2 posts tagged “trees”
This weekend I completed TREES AND NUMBERS at last! I started it on February 1, 2003. I now humbly present a book manuscript that is 263 pages long, divided into 10 chapters and an Epilogue. Sprinkled throughout the
MS are 75 contributions from acquaintances in life on every continent over those 5+ years. This is my own personal finish line for something that has been my passion during a comeback from the tech bubble that quaked my world, and to some extent it doesn't matter whether it is a worldwide bestseller translated into many languages or it sells one book. But anyone who knows me knows that I am determined to dance across the finish line and not just cross it. Now I am working on the book proposal and next step is to find the best agent on my contact list who believes completely in me and my own marketability as a regular voice on one of the Internet's biggest websites. I am ready to take the next step just as a runner does, and I don't care how many hills I face. A famous author once told me to "make sure your best book is your first" -- and I never have forgotten that and hope a major publishing house will see it that way. I appreciate every one of my friends and family who have believed in me along the way, and now it is time to honor those original streets in my boyhood town curiously named for 12 indigenous tree species on one direction and the numbers 1-10 in the crossing direction. Everything in life from Baseball to Running to Chocolate to Digital to Parenting to Book Readership and Business Leadership starts with Trees and Numbers, and the story can be told. Hopefully it will be as interesting to other people of today -- and to readers of the future -- as it has been for me to research and to write it. This is my own magnum opus and for better or worse it is what I have to say.Where this book took me:
- To the Giant Sequoias to research their secrets of immortality;
- To the Hillerich & Bradsby/Louisville Slugger Museum in KY;
- To the Joshua Tree forest just like U2
- To the finish line of the New York City Marathon;
- To the Hershey Chocolate World factory tour;
- To Route 66 and the history of the greatest teamwork lesson ever
- To Fenway Park and New England's fabulous fall color show
- To native lore and love at little Tucumcari, New Mexico
- To Miami's Fifth Street Gym and an amazing phone call from Muhammad Ali
- To Central Park and its 26,000 glorious trees in every season
- To the shores of Lake Erie skipping stones
- To the original streets of Evansville, Indiana, and its libraries/museum
- To countless leadership books and on a philosophical journey
- And, thanks to my special contributors, places all around the globe
During the course of this work, I had to change a sentence about the
cost of a postage stamp not once, but twice. It was 37 cents when I
first entered the sentence in 2004, then 39, and now 41. Less than one
hour into my 2/1/03 drive West that began everything, I heard on the
radio as the Space Shuttle Columbia broke apart during re-entry; by the
end of the work, I was honored to be friends with a NASA astronaut who
spent a long time on the International Space Station. During the course
of this work, I went from overweight smoker to whom things happened to
a marathoner making things happen.
Stay
tuned! Nothing is handed to you. If you believe in yourself and follow
your passion, I believe good things will happen. Maybe this will be a
seminal work in literary history! Maybe it will be my great white
elephant and I have just wasted half a decade! That is the thrill in it
all. Just have a goal, enter the race, make things happen, and live it.
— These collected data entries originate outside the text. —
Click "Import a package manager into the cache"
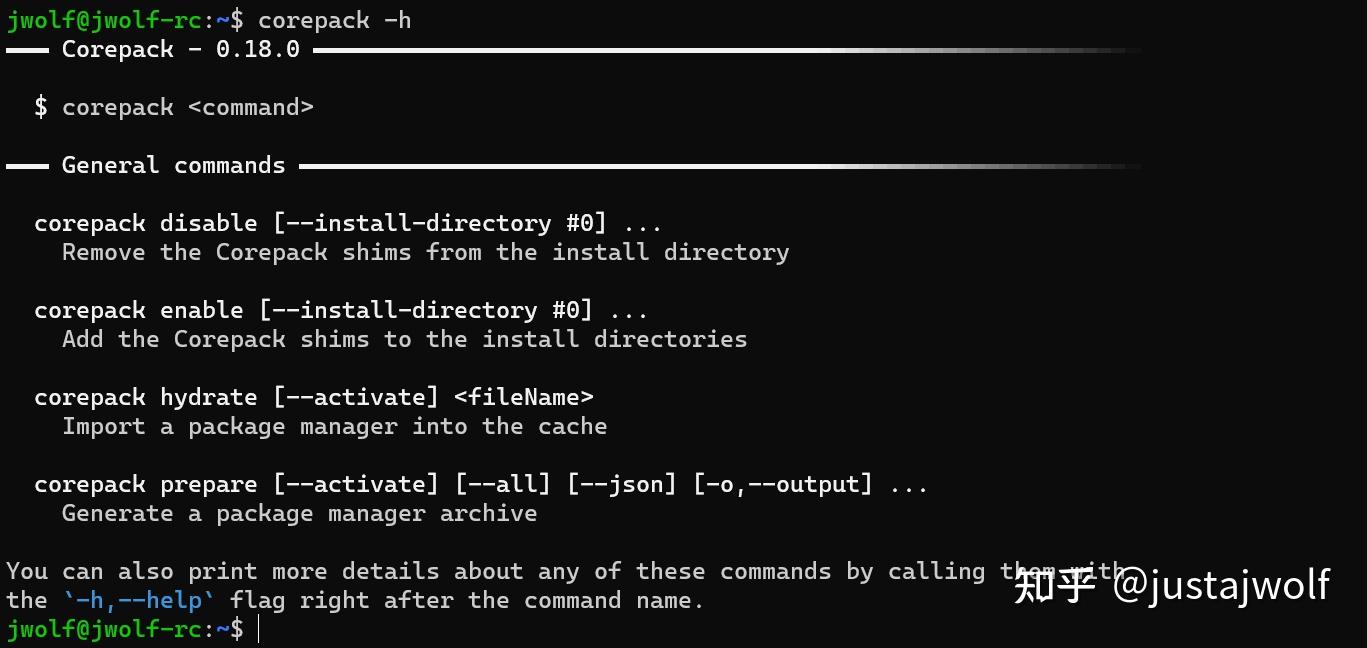Screen dimensions: 1367x648 tap(334, 426)
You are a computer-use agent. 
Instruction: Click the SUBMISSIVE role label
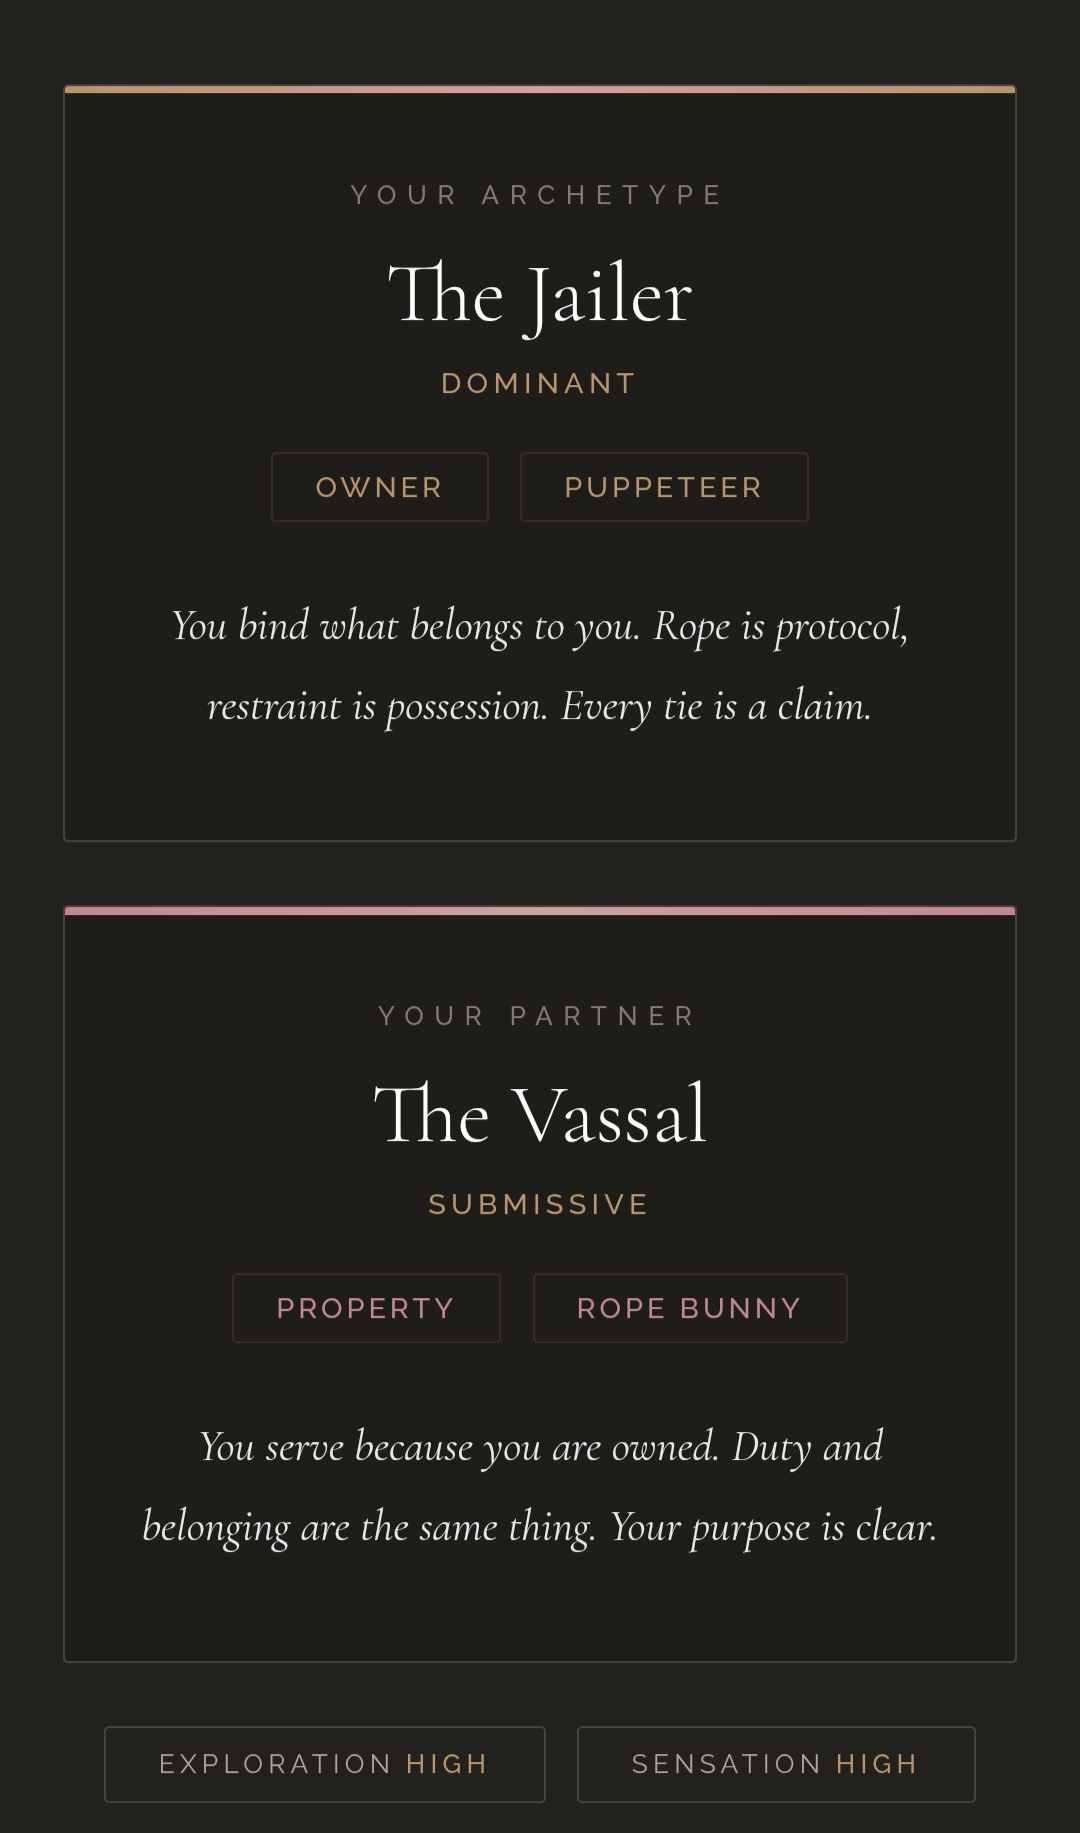tap(539, 1204)
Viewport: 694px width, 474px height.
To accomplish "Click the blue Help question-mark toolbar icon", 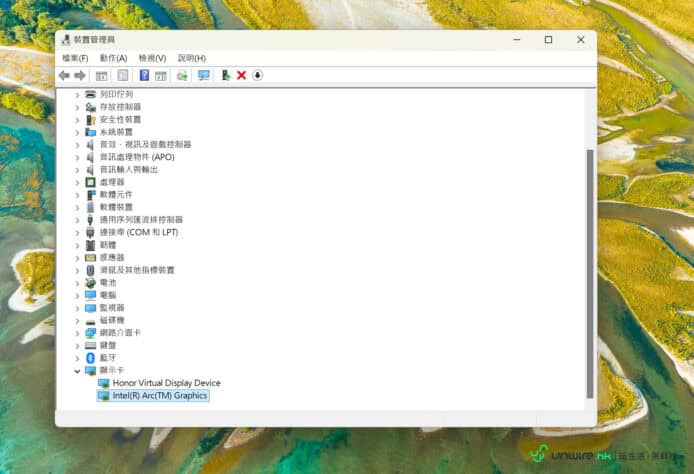I will pos(144,75).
I have some more work to do now!
Something amazing happened today.
It didn't hit me until I was close to the mile mark in my run at Central Park.
It was the sound of footsteps of other runners around me.
It was the sound of birds chirping high overhead in the 26,000 trees.
It was the sound of large dogs barking.
It was the sound of taxis honking.
It was the sound of my own breath on each stride.
It was the sound of the wind through the leaves.
It was the sound of horseshoes clomping ahead of their carriage rides.
It was the sound of the waterfall gurgling near The Ravine in the North Woods.
It was the sound of nature and New York City.
It was something other than my iPod.
I accidentally left it at home when I left my apartment and began stretching. It was the first time since I began distance running the first week of December that I haven't had it with me. I have run my five New York Road Runners events with my Nano Red plugged into my ears. I have asked other people for playlist suggestions. Friends have given me new songs. I have a kickass playlist. But it's amazing what happens when you leave it home.
You hear life around you. That was kind of nice.
I might do it again sometime.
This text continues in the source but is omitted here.